Sacrificing for the team and having your teammate's back is a common thread running through these Blue Demons.

"Making a sacrifice is a big thing with this team," said Roller, who played defender her first two seasons before returning to her preferred position heading up the midfield. "Brianna Ryce is a good example playing center back this season---a position she has never played before. When we step on the field every day, we are playing for each other.

"This team has the best chemistry we've had in my four years."

Denne nodded her head.

"That's the beauty of team sports, that you have this constant circle of trust and support," Denne said. "If you fall down, there are 10 other people on the field giving you a hand to pick you back up.

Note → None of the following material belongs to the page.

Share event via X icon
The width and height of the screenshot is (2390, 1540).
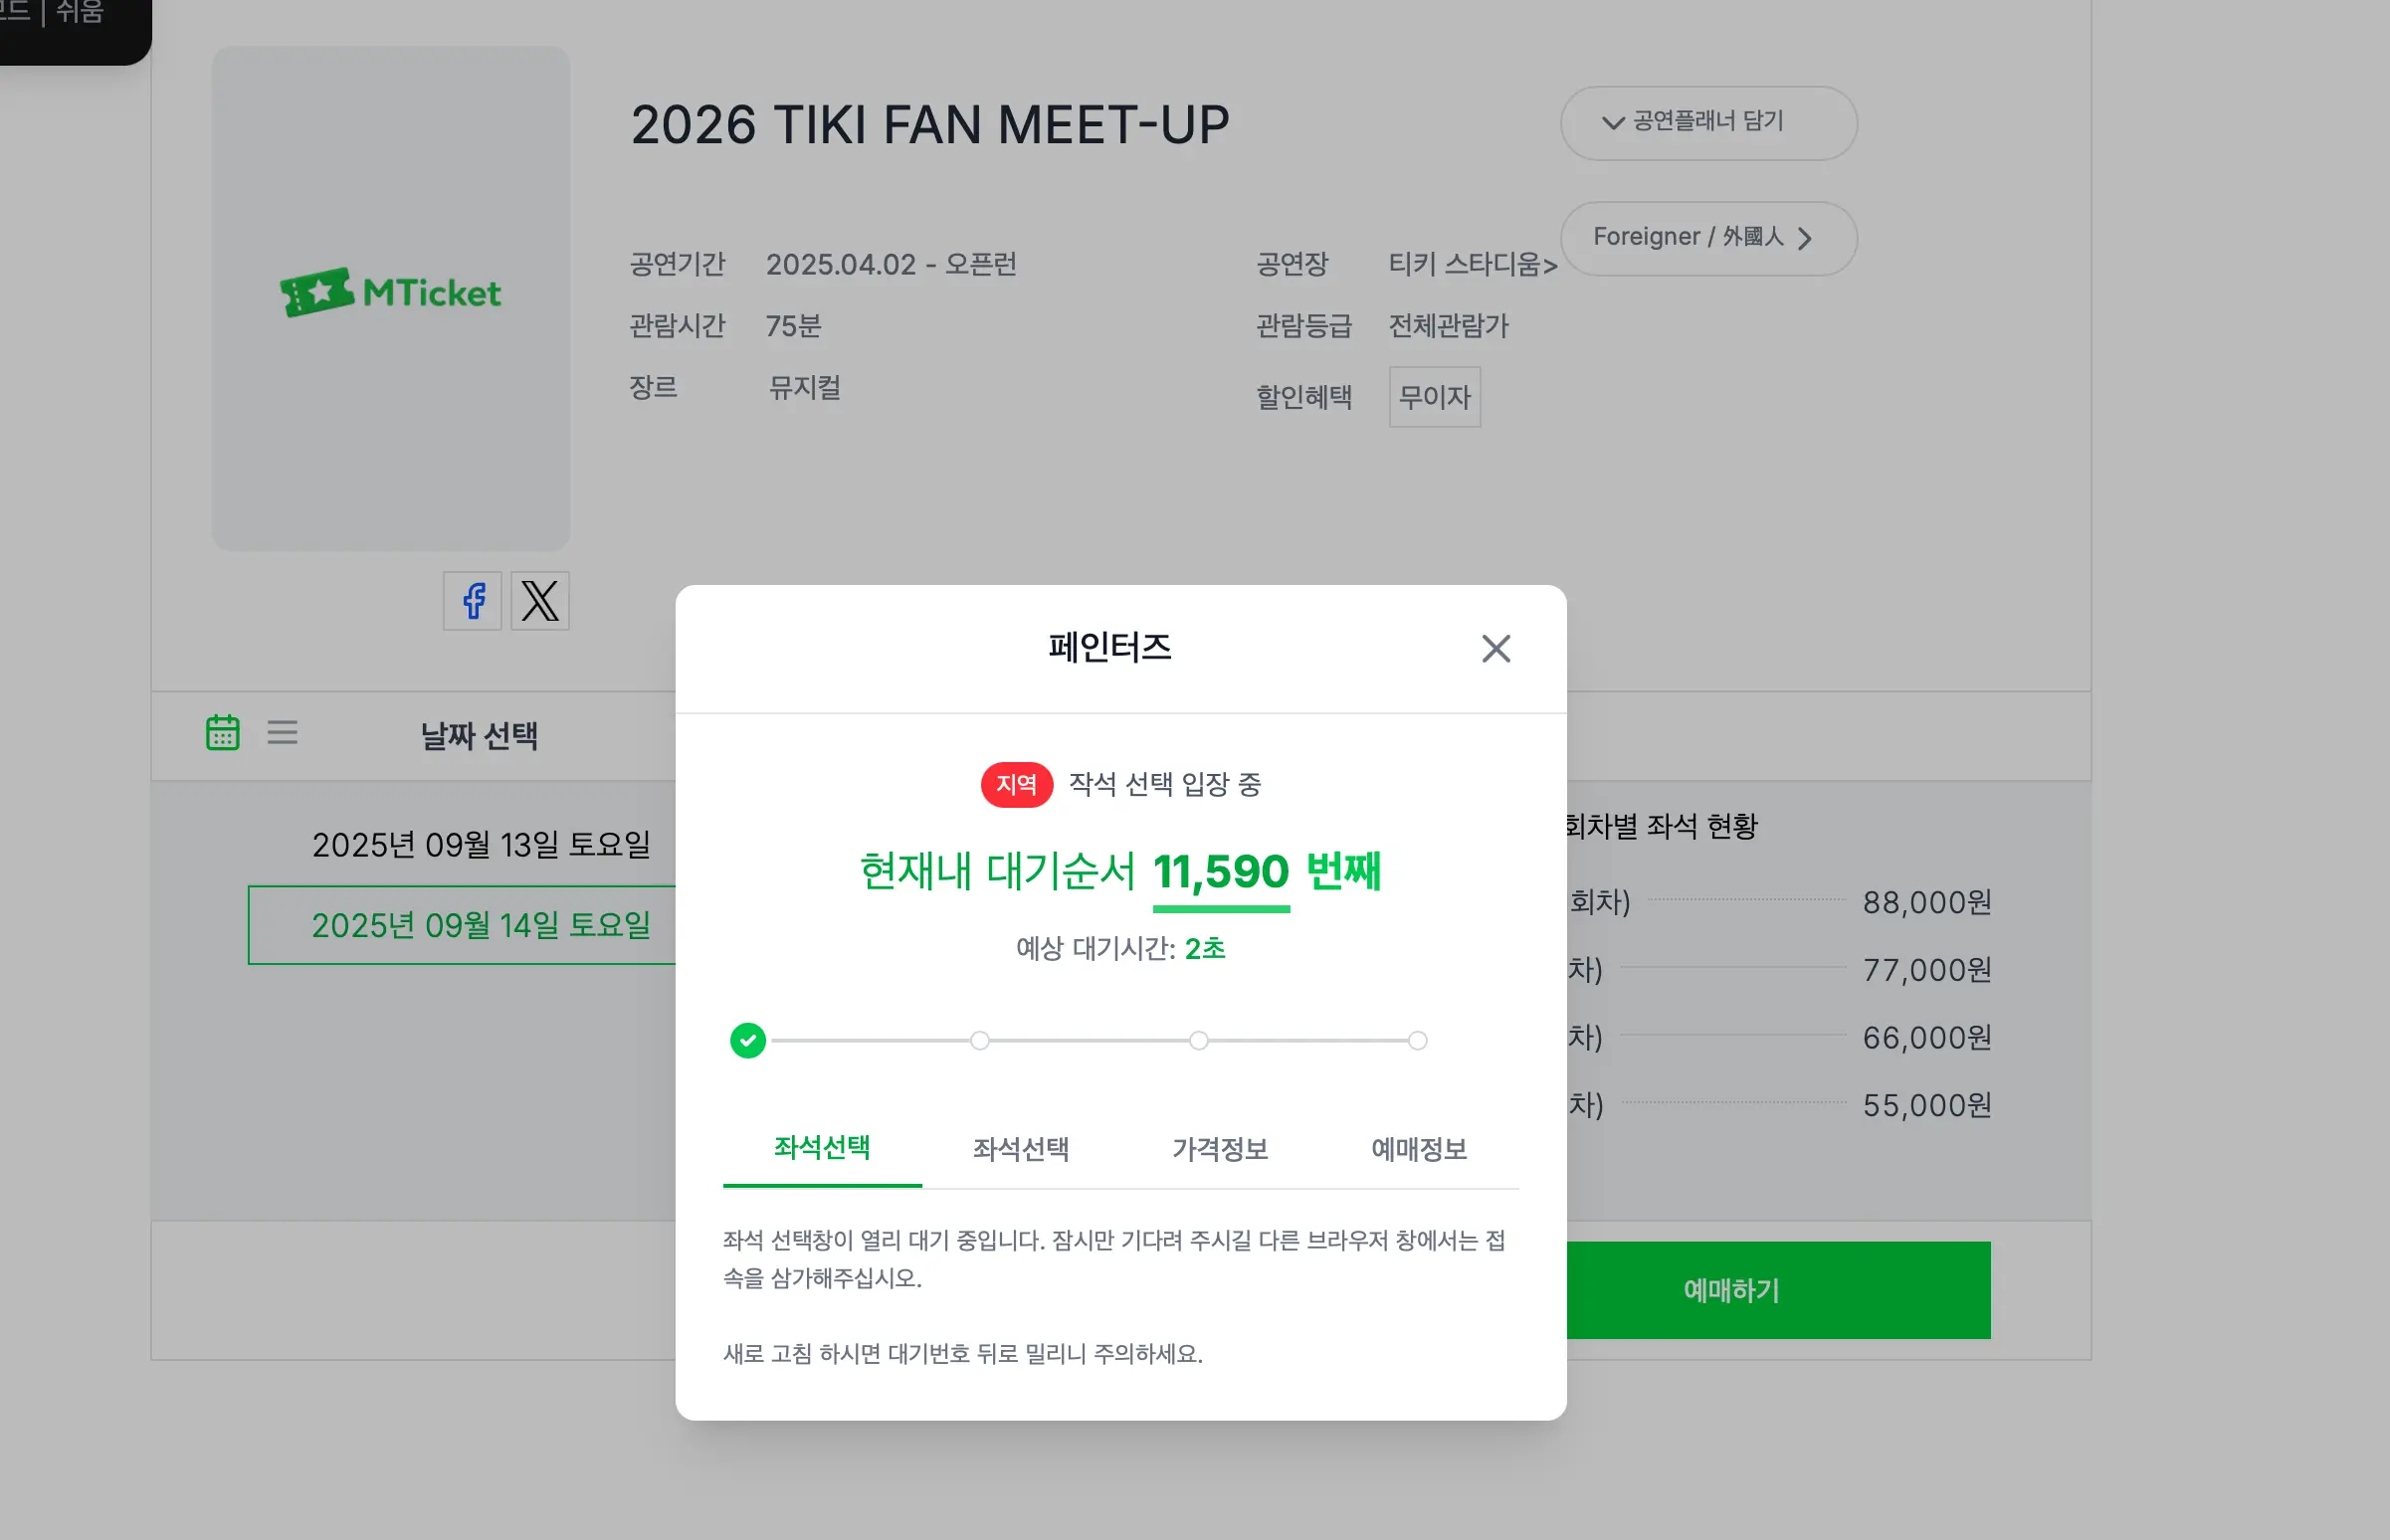[540, 601]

"After I got injured, I've tried to be the best teammate I can be every day. I try to make a lot of noise on the bench and stay positive. I'm there for my teammates when times are a little tough. The teammates and coaches that support you are the people I definitely will never forget."

Goddard will never forget leaving home and crossing the ocean four years ago.

"I had never been to America, and the only thing I knew about it was from what I saw on TV and watching movies," Goddard said. "It was really difficult for my parents to let me go so far away. When I got here, I stayed with Kelsey Hoinkes. She really welcomed me, and I couldn't have stayed with a better person.

"From the very first day, everyone in our freshman class was a little apprehensive coming into college soccer. Everyone on the team reached out to me, and I appreciated that more than anyone would know. I think we help each other more than we even realize.

"Having these players beside me means a lot. This senior class has been through so much."

Goddard recalled her first goal setting off a golden celebration in a 2-1 overtime win over Syracuse at Wish Field. As she fell on the ground inside the net at the south end , overjoyed teammates piled on top of her.

She smiled at the memory of Janina Locascio's heartfelt Senior Day speech and watching Morgan Celaya record a program-best time in the beep test that Nordness equaled this year.

"It'll be a little sad and also exciting to play our last regular-season home game at Wish Field," Goddard said. "But at the same time, I'm not worried at all. The way we're playing, I know there will be more home games at Wish Field.

"Our senior class was the first to play in the remodeled Cacciatore Stadium, and it was amazing to play here.

"At the rate we're going, I'm expecting the team to go farther. We're going to keep on going---all the way to the NCAA tournament."